Collected data entries »
━━━━━━━━━━━━━━━━━━━━━━━━━━━━━━

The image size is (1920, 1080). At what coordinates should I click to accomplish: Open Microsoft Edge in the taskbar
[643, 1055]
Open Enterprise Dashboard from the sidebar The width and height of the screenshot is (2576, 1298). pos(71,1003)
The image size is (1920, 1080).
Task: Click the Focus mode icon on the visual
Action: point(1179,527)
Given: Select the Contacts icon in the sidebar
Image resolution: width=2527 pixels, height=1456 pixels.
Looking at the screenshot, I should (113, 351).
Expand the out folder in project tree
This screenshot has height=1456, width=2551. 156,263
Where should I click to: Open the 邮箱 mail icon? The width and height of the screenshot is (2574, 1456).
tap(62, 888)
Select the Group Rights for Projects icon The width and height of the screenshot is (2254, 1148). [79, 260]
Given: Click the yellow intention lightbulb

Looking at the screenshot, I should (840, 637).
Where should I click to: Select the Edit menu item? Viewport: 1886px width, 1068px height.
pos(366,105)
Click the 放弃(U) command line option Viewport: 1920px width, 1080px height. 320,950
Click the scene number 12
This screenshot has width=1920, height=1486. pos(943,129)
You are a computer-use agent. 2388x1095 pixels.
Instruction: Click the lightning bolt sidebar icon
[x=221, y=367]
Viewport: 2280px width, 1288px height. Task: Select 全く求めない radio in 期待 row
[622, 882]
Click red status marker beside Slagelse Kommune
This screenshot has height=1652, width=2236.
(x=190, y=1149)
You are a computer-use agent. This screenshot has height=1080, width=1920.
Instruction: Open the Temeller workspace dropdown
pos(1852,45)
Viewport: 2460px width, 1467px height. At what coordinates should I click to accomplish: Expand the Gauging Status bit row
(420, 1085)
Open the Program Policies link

━━━━━━━━━━━━━━━━━━━━━━━━━━━━━━

Problem details » Whenever the word "agent" appears in a line above, copy that line.

Solution below »
You are a computer-use agent. 2388x1095 pixels.
You are a computer-use agent. This screenshot has height=1080, width=1920.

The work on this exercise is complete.